ExecutionEngine.execute_tool_call("edit_file", {path:"main.py", old_str:"...", new_str:"..."})

  ├─ registry.get("edit_file")               → EditFileTool
  ├─ validate_args({path:..., old_str:..., new_str:...}) → EditFileArgs(...)

  ├─ [v4-A2] guardrails.check_file_access("main.py", "edit_file") → (True, "")
  ├─ [v4-A2] guardrails.check_edit_limits("main.py", lines_added, lines_removed) → (True, "")

  ├─ [v4-A1] hook_executor.run_event(PRE_TOOL_USE, context) → [HookResult(ALLOW)]

  ├─ policy.should_confirm(edit_file)         → True (sensitive=True, mode=confirm-sensitive)
  ├─ request_confirmation("edit_file", ...)   → user: y
  ├─ edit_file.execute(path="main.py", old_str="...", new_str="...")
  │     └─ validate_path("main.py", workspace) → /workspace/main.py ✓
  │     └─ file.read_text() → content
  │     └─ assert old_str appears exactly 1 time
  │     └─ content.replace(old_str, new_str, 1)
  │     └─ file.write_text(new_content)
  │     └─ ToolResult(success=True, output="[unified diff of the change]")

  ├─ [v4-A1] hook_executor.run_event(POST_TOOL_USE, context)
  │     └─ hook "python-lint": ruff check /workspace/main.py --no-fix
  │     └─ hook "python-typecheck": mypy /workspace/main.py --no-error-summary
  │     └─ hook results are appended to ToolResult.output
  └─ return ToolResult

 ContextBuilder.append_tool_results(messages, [ToolCall(...)], [ToolResult(...)])
  → messages += [
      {"role":"assistant", "tool_calls":[{"id":"call_abc","function":{...}}]},
      {"role":"tool", "tool_call_id":"call_abc", "content":"[diff + hook results...]"}
    ]

The tool result (success or error) always returns to the LLM as a tool message, including the output of post-edit hooks if applicable.
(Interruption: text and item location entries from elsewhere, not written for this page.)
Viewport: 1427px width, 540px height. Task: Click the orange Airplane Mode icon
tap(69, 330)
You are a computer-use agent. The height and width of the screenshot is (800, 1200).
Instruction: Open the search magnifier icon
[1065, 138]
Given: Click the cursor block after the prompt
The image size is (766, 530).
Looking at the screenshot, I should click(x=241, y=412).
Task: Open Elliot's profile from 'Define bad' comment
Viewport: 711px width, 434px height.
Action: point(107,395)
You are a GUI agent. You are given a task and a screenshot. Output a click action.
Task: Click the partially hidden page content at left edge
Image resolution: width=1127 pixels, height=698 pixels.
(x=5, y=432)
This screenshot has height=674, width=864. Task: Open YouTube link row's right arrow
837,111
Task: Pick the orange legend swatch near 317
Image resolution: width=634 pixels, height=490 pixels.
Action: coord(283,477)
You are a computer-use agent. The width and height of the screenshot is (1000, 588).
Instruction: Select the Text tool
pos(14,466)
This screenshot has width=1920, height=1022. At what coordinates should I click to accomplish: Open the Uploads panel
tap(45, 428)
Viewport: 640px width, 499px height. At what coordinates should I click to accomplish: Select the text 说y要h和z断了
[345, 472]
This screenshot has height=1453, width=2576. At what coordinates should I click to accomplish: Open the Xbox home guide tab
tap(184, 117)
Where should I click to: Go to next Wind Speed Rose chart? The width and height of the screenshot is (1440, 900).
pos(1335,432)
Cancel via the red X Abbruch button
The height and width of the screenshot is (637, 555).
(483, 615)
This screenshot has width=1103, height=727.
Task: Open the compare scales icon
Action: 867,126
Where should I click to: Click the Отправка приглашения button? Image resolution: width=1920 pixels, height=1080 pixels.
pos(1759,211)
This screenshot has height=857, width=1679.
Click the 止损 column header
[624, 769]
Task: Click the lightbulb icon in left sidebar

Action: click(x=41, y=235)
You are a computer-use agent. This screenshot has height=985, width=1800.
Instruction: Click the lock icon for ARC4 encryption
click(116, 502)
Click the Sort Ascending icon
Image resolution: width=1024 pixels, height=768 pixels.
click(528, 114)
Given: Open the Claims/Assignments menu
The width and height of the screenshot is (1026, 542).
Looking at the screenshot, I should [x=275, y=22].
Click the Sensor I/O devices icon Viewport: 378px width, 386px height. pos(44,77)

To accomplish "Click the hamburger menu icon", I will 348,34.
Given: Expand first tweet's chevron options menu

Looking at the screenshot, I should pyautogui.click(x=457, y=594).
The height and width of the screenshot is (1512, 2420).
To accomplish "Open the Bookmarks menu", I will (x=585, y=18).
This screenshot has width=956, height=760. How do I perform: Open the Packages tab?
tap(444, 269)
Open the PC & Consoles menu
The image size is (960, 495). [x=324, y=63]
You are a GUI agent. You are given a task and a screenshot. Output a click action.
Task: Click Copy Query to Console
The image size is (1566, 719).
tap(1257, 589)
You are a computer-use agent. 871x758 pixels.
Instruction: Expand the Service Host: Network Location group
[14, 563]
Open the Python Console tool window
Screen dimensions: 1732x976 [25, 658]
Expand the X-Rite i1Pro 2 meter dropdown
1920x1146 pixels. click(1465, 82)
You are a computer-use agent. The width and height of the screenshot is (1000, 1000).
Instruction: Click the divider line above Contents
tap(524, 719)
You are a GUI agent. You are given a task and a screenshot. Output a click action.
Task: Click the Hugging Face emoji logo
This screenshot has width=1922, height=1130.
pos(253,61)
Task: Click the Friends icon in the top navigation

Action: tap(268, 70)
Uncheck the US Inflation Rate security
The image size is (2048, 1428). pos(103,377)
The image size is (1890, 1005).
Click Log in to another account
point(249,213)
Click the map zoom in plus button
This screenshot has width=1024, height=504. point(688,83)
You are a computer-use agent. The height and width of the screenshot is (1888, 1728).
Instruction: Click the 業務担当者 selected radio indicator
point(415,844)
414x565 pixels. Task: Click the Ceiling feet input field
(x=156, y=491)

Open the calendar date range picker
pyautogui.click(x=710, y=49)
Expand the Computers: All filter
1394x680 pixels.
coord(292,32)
The LLM decides what to do next and can self-correct errors detected by the hooks.

The complete pipeline with v4 Phase A + B:

Guardrails (deterministic) → Pre-hooks (shell) → Confirmation → Dry-run check → Execution → Post-hooks → LLM

DryRunTracker (v4-B4)

When --dry-run is active, write tools (WRITE_TOOLS: write_file, edit_file, apply_patch, delete_file, run_command) are not executed. Instead:

  1. The DryRunTracker records each action as PlannedAction(tool_name, description, tool_input)
  2. _summarize_action(tool_name, tool_input) generates a human-readable description
  3. At the end, get_plan_summary() generates the complete summary of planned actions

Read tools (READ_TOOLS: read_file, list_files, search_code, grep, find_files) are executed normally so the agent can analyze the code and plan.